Table of Contents
DEBT IN DEVELOPED ECONOMIES?
- If the economy grows faster then the debt will also increase.
- It is but natural for most of the developed economies.
- USA & Japan has a debt problem, too.
- Its debt to GDP ratio is 106% & 250% respectively.
- These are large numbers. But they are fairly accurate and well-known.
- Hence the investors invest accordingly looking at the Debt & GDP figure.
- That isn’t the case with China’s debt. Officially, it is a small number: 47.60%.
- Unofficially, it’s hard to figure it out.
- Reason: the government is both the lender and the borrower.
- One branch of the government lends money to another branch of government.
FOR EXAMPLE
- Government-owned banks, for instance, lend money to State Owned Enterprises and Town Village Enterprises.

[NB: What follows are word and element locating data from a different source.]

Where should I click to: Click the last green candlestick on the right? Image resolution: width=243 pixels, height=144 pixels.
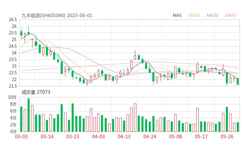click(238, 81)
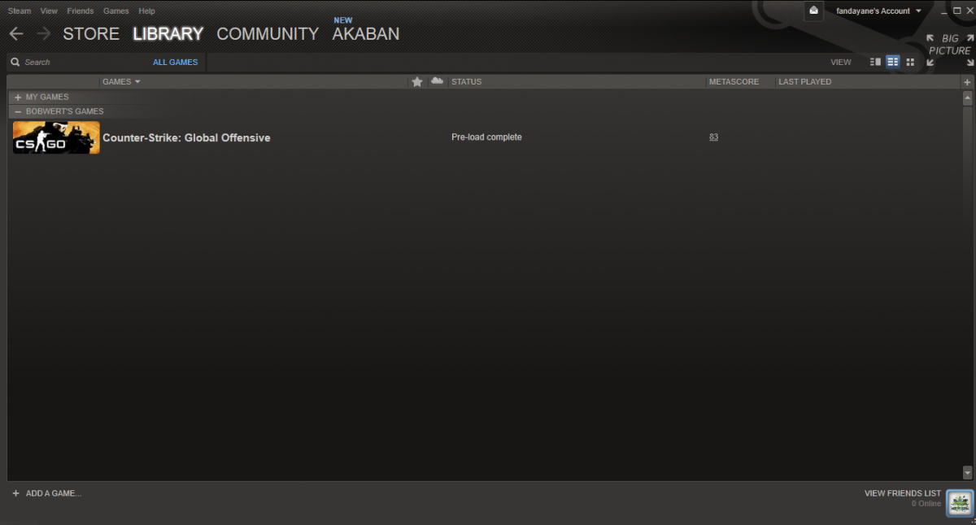Open the Games column dropdown arrow
The image size is (976, 525).
tap(137, 82)
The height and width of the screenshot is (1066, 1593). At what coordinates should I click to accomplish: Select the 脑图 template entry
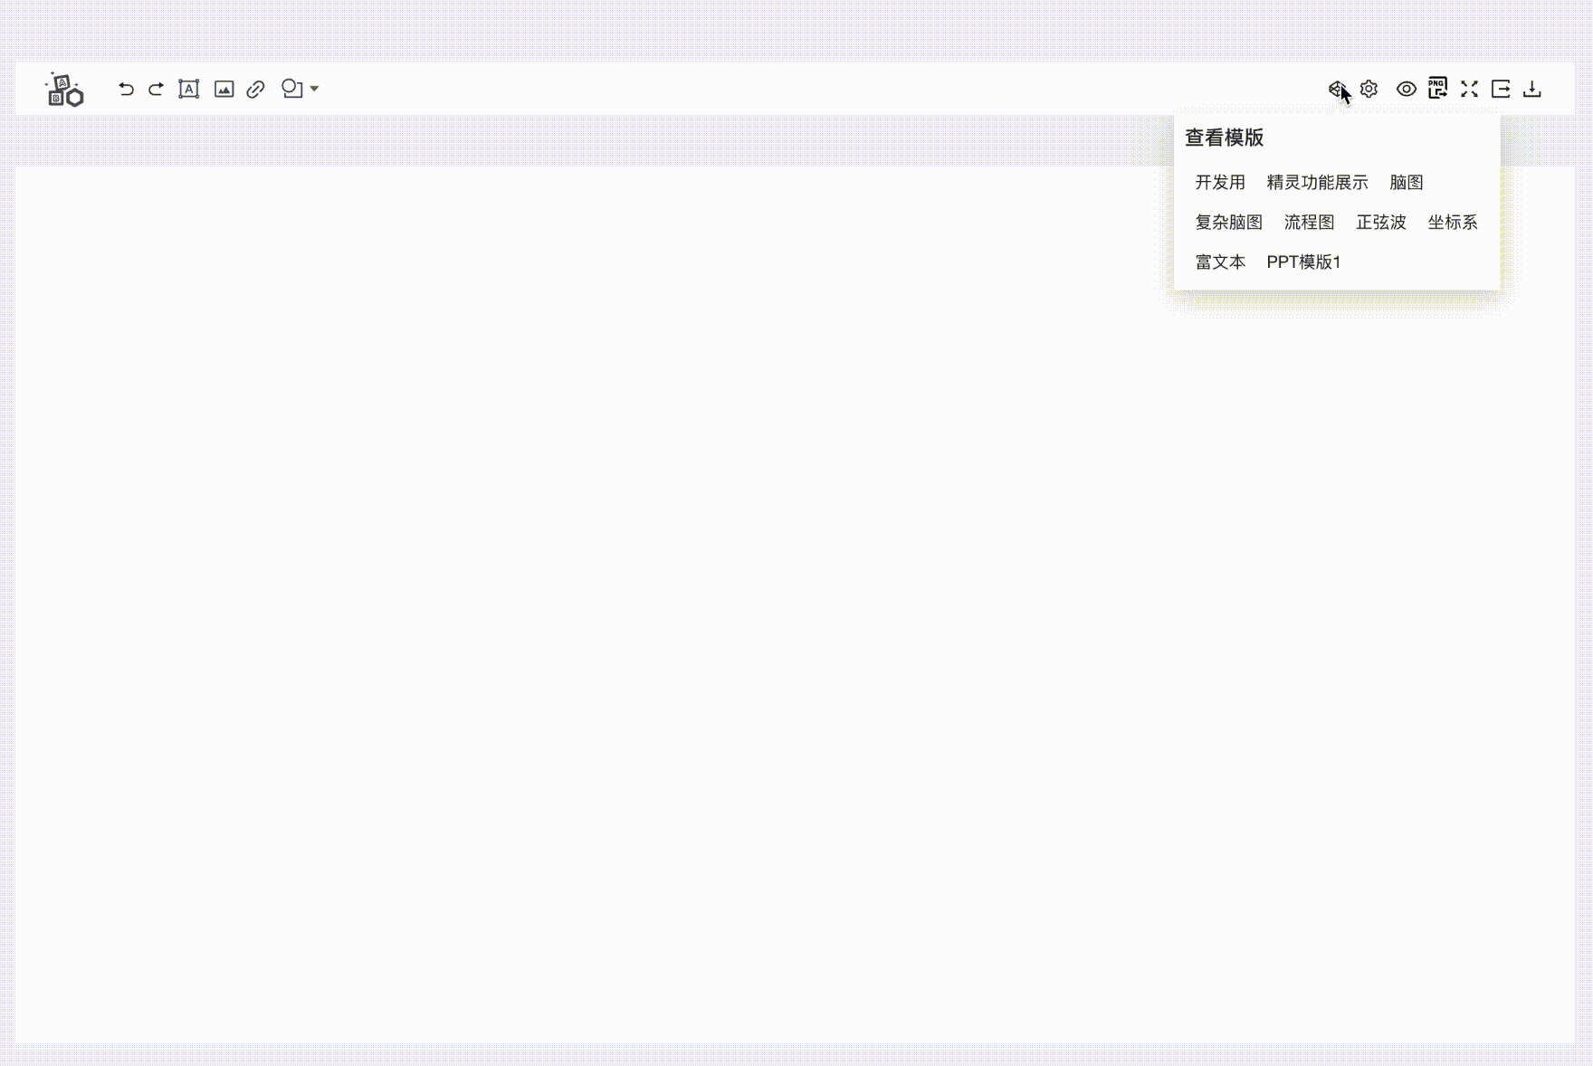1406,182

- In India for example, SBI is lending huge amount to BHEL, SAIL in huge amount without much security.
WHAT THIS MEANS?
- It means the money borrowed by State Owned Enterprises from the Government-owned banks doesn’t show in the official figure of Public Debt of China.
- That’s why the official figure of China’s debt to GDP shows below 50%.

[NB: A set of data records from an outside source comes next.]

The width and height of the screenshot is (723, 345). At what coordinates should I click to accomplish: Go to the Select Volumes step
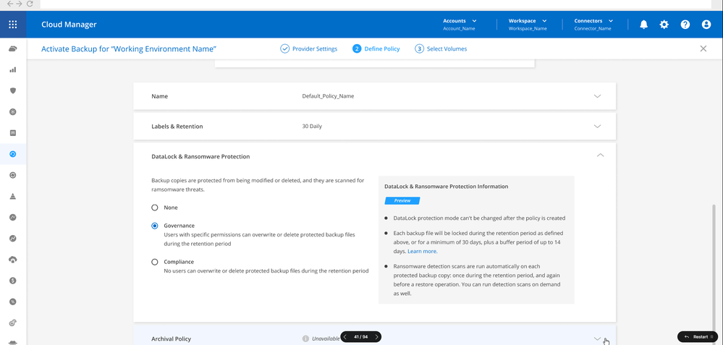pos(441,49)
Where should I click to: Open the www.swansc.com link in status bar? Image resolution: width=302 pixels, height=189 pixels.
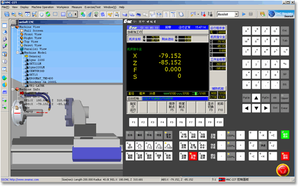(x=24, y=180)
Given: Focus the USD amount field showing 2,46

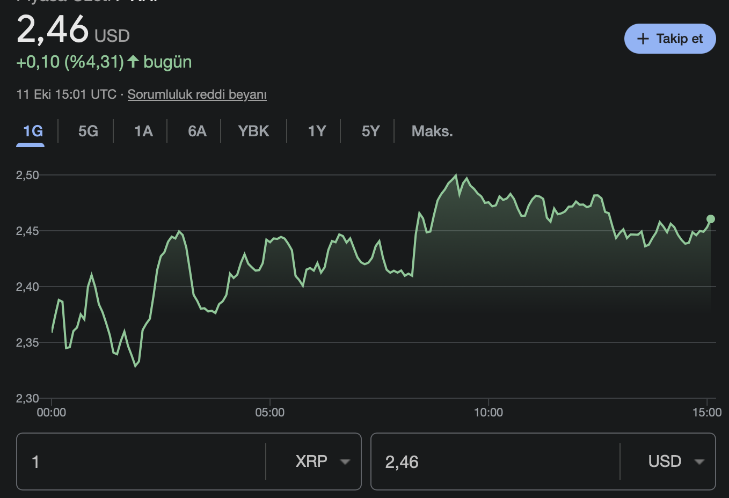Looking at the screenshot, I should (494, 462).
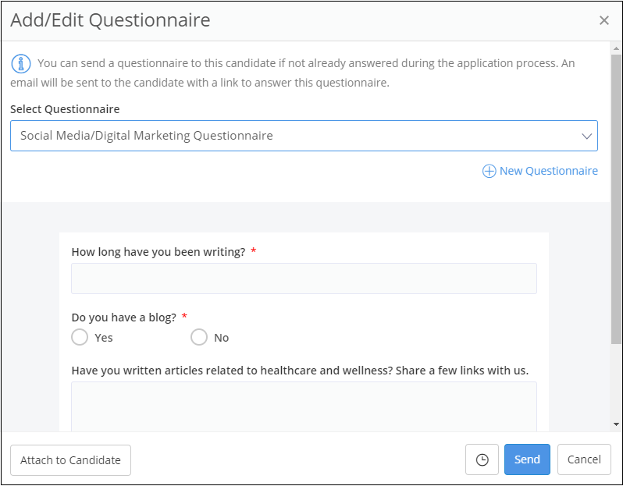Click the No option label text
Screen dimensions: 623x486
coord(222,338)
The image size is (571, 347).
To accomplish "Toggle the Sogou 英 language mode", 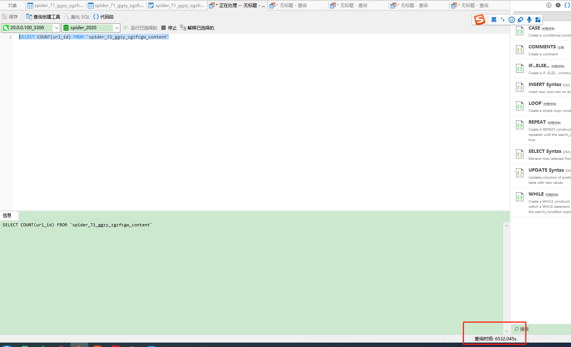I will point(494,20).
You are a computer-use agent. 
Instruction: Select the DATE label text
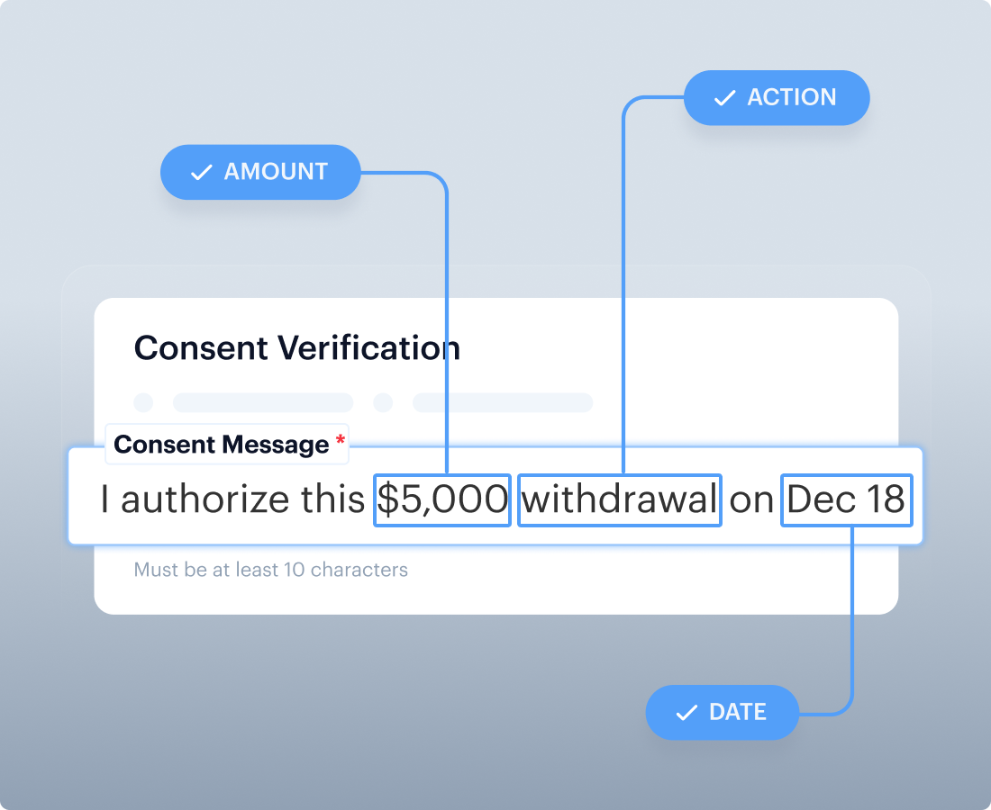(x=738, y=713)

- And the unofficial figure is estimated at around 300%.
UNOFFICIAL ESTIMATES
- The Institute of International Finance, Inc. (IIF) is a global association of financial institutions.
- Created by 38 banks of leading industrialized countries in 1983 in response to the international debt crisis of the early 1980s.
SO WHAT IS THE PROBLEM?
- It creates bubble in the economy & the potential of a systemic collapse.
- Like the Greek crisis.
- In Greece, government-controlled, banks and pension funds & the creditors were government-owned enterprises.
- The situation could be more severe in China.
- The government simultaneously owns banks, pension funds, and common corporations.
- Banks also lend funds to land developers.
- They are behind the country’s “investment” bubble, one of the engines of the Chinese economy.
- But there’s one big difference:
- China is huge compared to Greece.
- So if there’s a financial crisis in China, the impact on the global economy will be huge, too.